In John Keay's "China" he frequently uses the term "black-haired commoners" based on a passage about Chinese creation stories from the Three Kingdoms Period. Is there anything to it?

by dickuscommonis

The passage in question:

"[his] breath became the wind and the clouds; his voice became the thunder; his left eye became the sun, and his right the moon; his four limbs and five torsos became the four poles and the five mountains; his blood became the rivers; his sinews became geographic features; his muscles became the soils in the field; his hair and beard became stars and planets; his skin and its hairs became grasses and trees; his teeth and bones became bronzes and jades; his essence and marrow became pearls and gemstones; his sweat became rain and lakes; and the various worms in his body, touched by the wind, became the black-haired commoners."

Cited from "A Cambridge History of Ancient China". He compares it to Indian myths regarding the caste system and claims "Perhaps only an elite as sublimely superior as China’s could have assigned to their raven-haired countrymen an origin so abject."

The implicit claim, with his usage of the term even for the Qin period, seems to be that this "elite" was not "black-haired", thus presumably caucasoid to the extent of having colored hair? This seems very far-fetched and "out there" considering the records we have don't mention light-haired eyes or hair often, if at all. Is this a case of severe mistranslation or is there anything to this?

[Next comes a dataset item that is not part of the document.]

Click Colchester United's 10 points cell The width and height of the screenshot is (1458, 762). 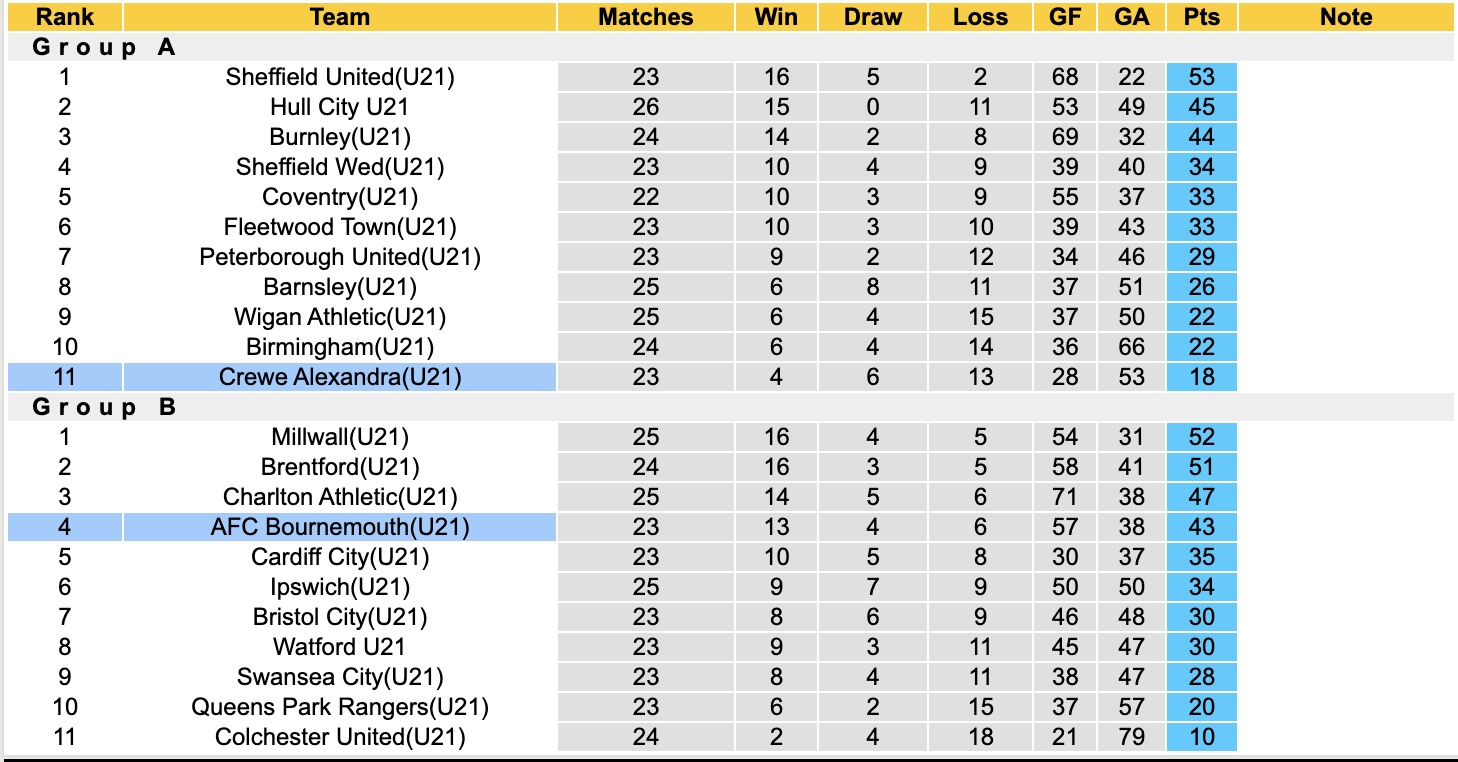[x=1201, y=737]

Other passages: "While members of the ruling clans frequented the great buildings whose pounded earth foundations testify to ambitious architecture and gracious living, the ‘black-haired commoners’ lived in covered pits, used crude clay utensils, and laboured in the fields with Stone Age tools of wood and flint. "

"However demanding and intrusive, Qin rule was not indifferent to the welfare of the ‘black-haired commoners’; on the docility of the masses depended their mass mobilisation."

"Liu Bang (Han Gaozu) had risen from among the ranks of the ‘black-haired commoners’ to become emperor of all China"

purplesword

It's bad translation. The word you are looking at is 黔首 . By char to char, 黔 = black, 首 = head. But together it does not mean "black haired" but "wearing black head coverings". Further quotes in Chinese. Which is dressing code for common people since Qin dynasty. Meanwhile, the nobles/elites can wear fancy hats ().

There are multiple similar words, e.g. 黎民 (黎: black, 民: common people), 苍头(苍:black/dark navy color, 头:head). They are all "the common people who wear black/ who wear black/dark navy head coverings".